Turkey has become a very popular meat from a family roast and not just at Christmas and Thanksgiving; the meat is low in fat, always tender and exceptionally delicious and it is a very reasonably priced alternative to a joint of red meat.

However when it comes to cooking the turkey many people worry that they are cooking it sufficiently. While undercooking the bird can be dangerous, over cooked turkey is dry and tasteless; so just what is the best method of calculating the cooking time for your turkey?

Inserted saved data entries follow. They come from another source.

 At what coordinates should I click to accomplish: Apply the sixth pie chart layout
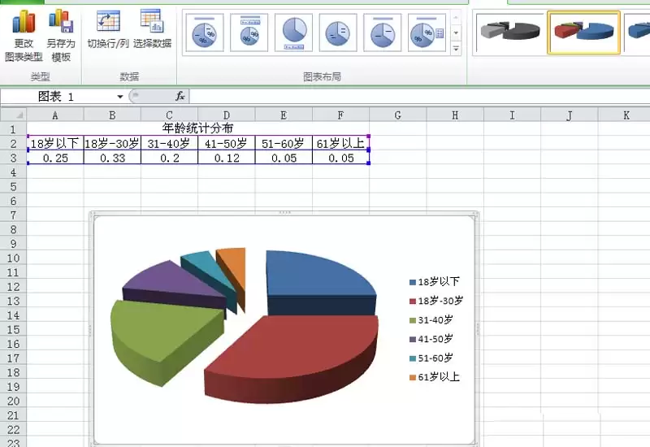[427, 33]
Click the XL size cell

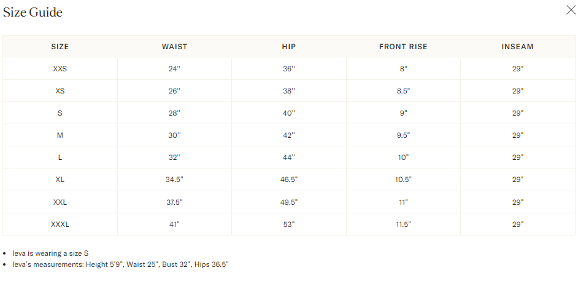click(60, 180)
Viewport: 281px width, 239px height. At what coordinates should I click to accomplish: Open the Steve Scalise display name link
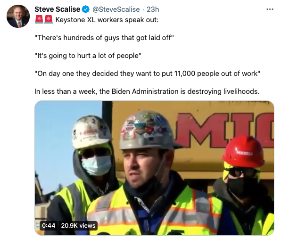(x=58, y=9)
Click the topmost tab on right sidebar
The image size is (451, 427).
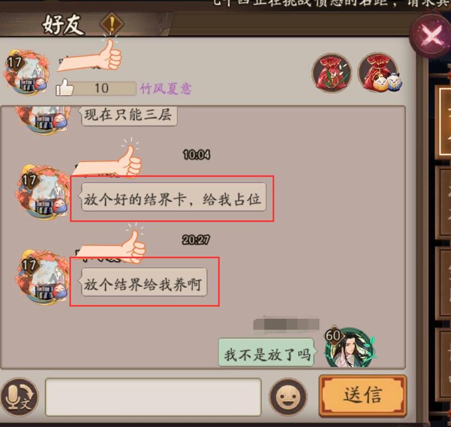[444, 123]
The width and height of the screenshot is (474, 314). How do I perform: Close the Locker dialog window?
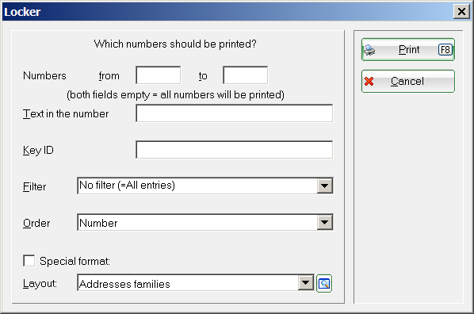[x=461, y=12]
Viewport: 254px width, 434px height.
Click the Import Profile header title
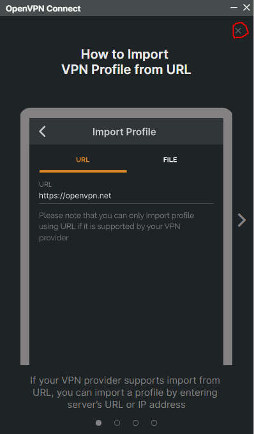coord(124,132)
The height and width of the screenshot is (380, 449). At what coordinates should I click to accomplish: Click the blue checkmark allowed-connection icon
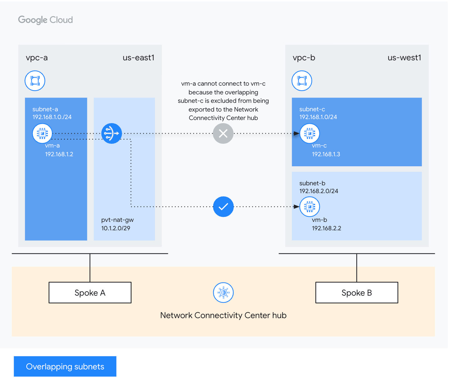click(x=223, y=207)
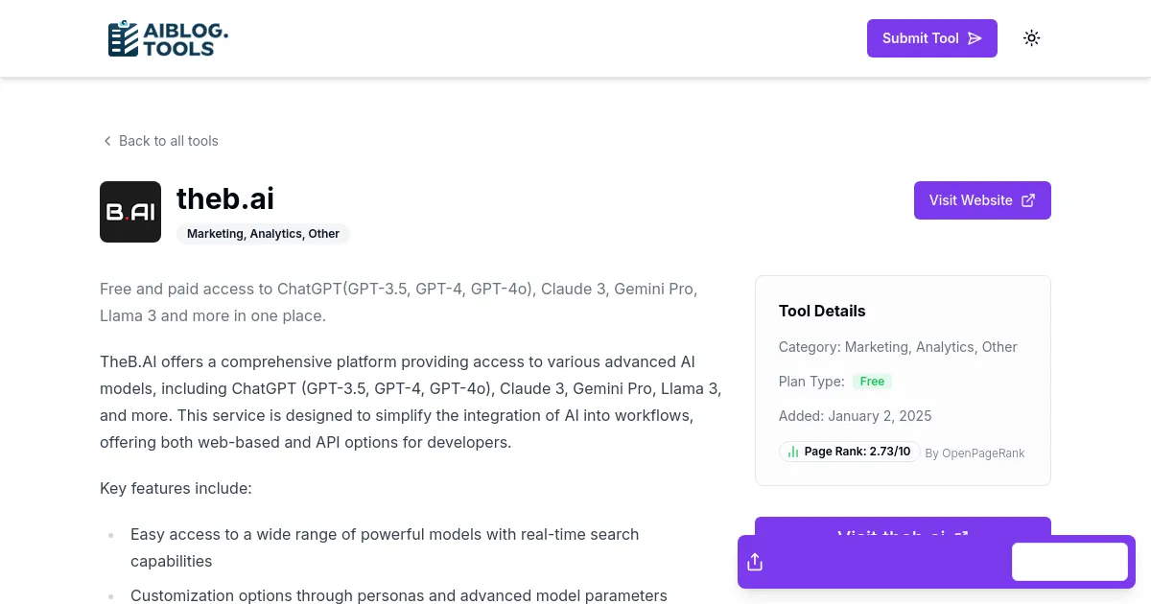Click the white button in the purple bar

coord(1069,562)
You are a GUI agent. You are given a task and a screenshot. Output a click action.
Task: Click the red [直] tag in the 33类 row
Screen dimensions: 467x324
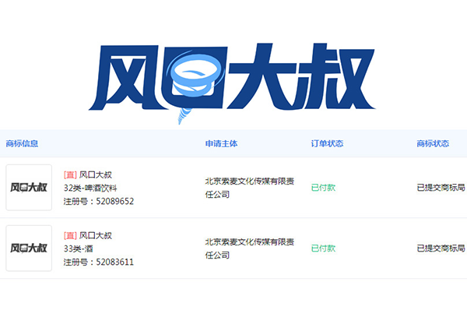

There are actually several things that need to be taken into account when calculating this cooking time; obviously the weight of the turkey but also, the moisture content of the bird, the temperature of the turkey when you place it in the oven and loss of heat caused by opening the oven door all contribute to the time it will take; also you need to work out just how long the bird needs to rest after cooking.

When you purchase the turkey always remove the giblets and place the uncovered turkey on a deep plate (to hold any juices which may escape) in the lowest part of the refrigerator. Ensure that you know the correct weight of the bird so that you can make an accurate calculation of how long it will take to cook.

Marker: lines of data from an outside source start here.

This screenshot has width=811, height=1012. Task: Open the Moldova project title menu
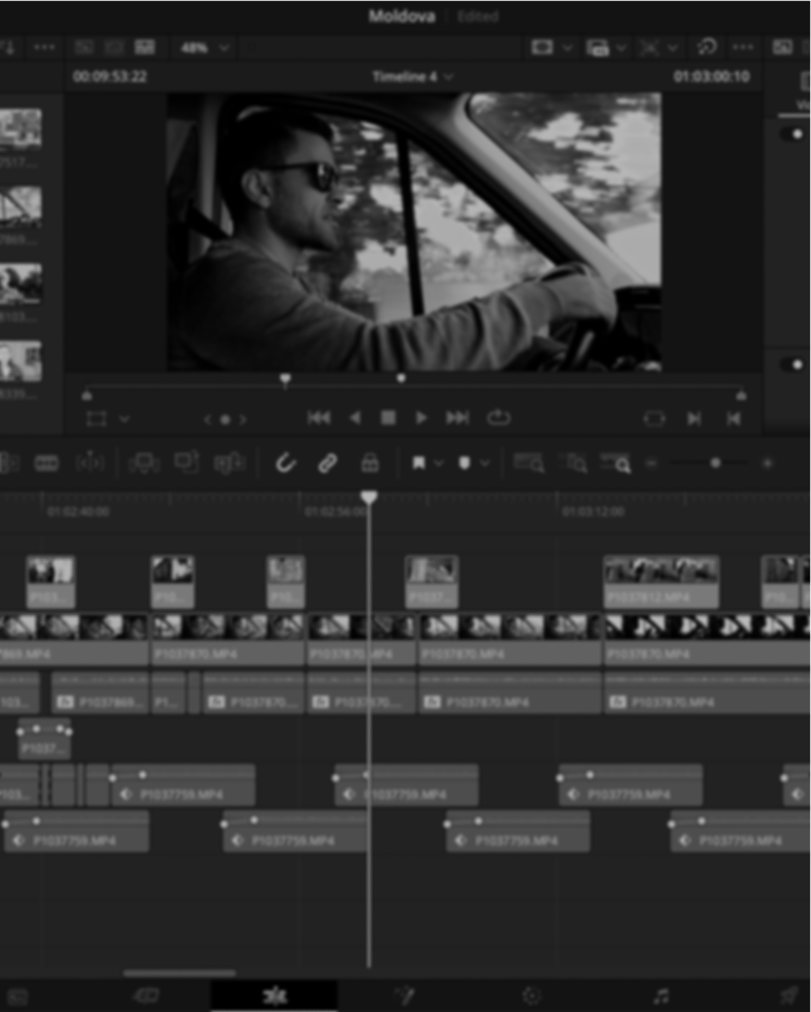[401, 16]
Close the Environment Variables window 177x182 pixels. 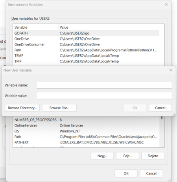coord(166,4)
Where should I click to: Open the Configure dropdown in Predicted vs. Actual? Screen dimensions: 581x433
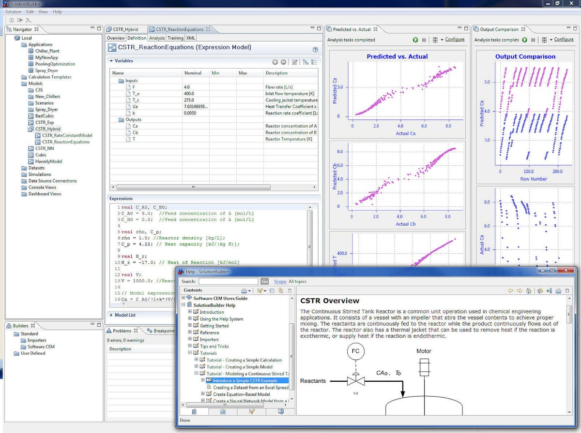coord(442,40)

However, if you are to cook the turkey stuffed, you should weigh the bird after stuffing. The British Turkey Industry recommend birds weighing less than 4kg should be cooked for 20 minutes per kilogram and then have a further 70 minutes cooking time at the end; whereas birds weighing more than 4 kg should be cooked for 20 minutes per kilogram and then have a further 90 minutes cooking time added on at the end.

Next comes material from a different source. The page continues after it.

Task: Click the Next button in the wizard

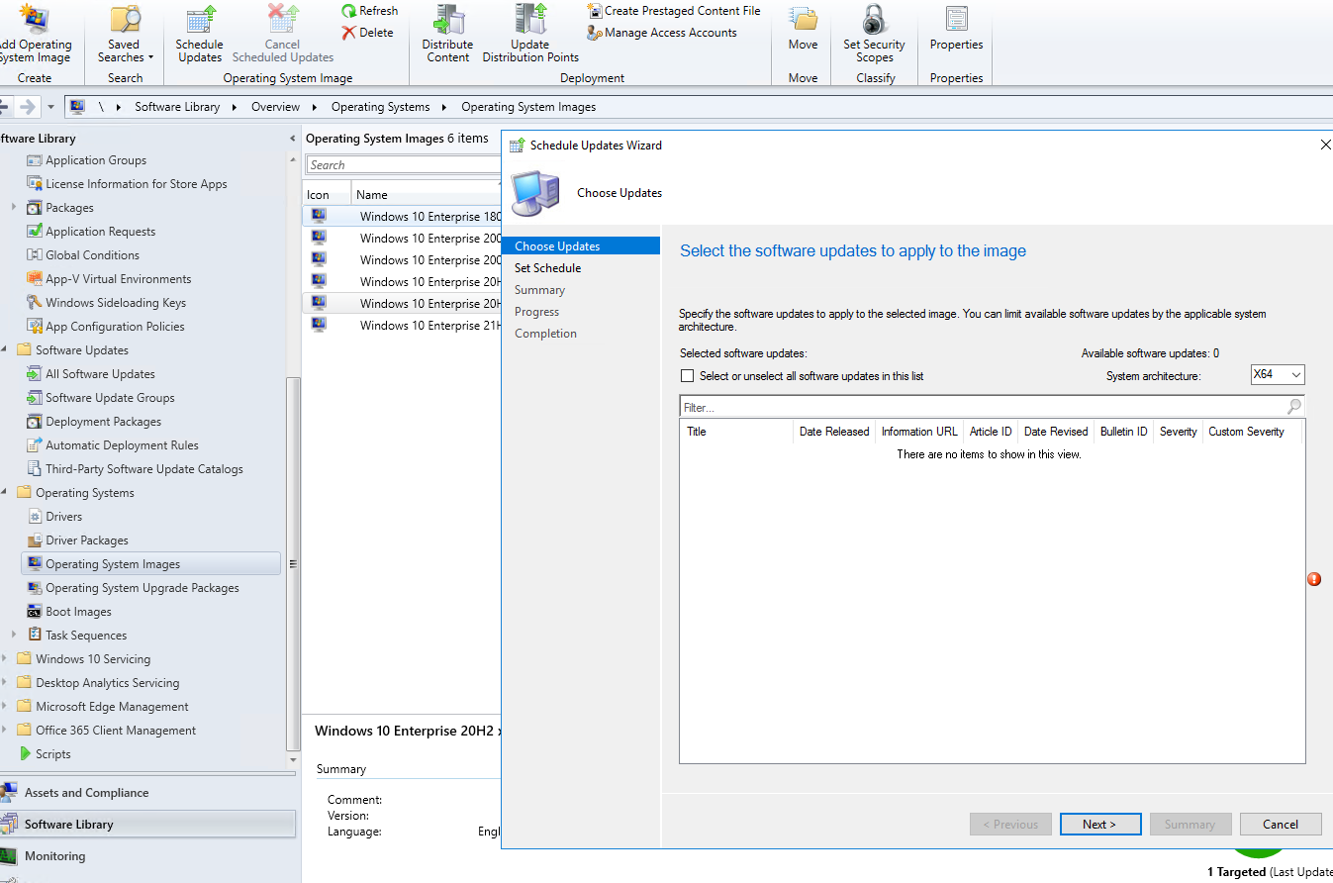Action: point(1100,824)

It is far better to use a fresh bird than a frozen one as it contains less added water, however if you are using a frozen bird make sure that you allow plenty of time for it to defrost slowly and completely.

To roast the bird perfectly, cover the breast with strips of bacon or brush the skin with butter then cover it loosely with aluminum foil. Before cooking the oven should be preheated to 190°C (180°C for fan assisted ovens), 375°F or Gas Mark 5. Following the guidelines above for the weight of your bird and cook in the center of the oven, removing the foil for the last 40 minutes of cooking time so that you get a nice golden brown finish to the bird.

As all ovens can vary in heat, don’t rely on these times alone; always test to ensure that the bird is thoroughly cooked by piercing the thickest part of the leg with a skewer or pointed knife and check the juices that run out, if they are clear the turkey is done but if they are still pink the bird needs more cooking.

Preferably use a meat thermometer to test internal temperature of 180 °F, the meat should be white, not pink, and the juices should run clear. Always allow the turkey to stand for 15-20 minutes in a warm place before carving. Remember that you should never eat undercooked or raw turkey, and it is especially important that after you have handled, prepared or cut raw turkey that you thoroughly wash your hands, utensils and chopping board or working surface as soon as possible.

Following these instructions should ensure that you have a perfectly cooked, safe and tasty turkey.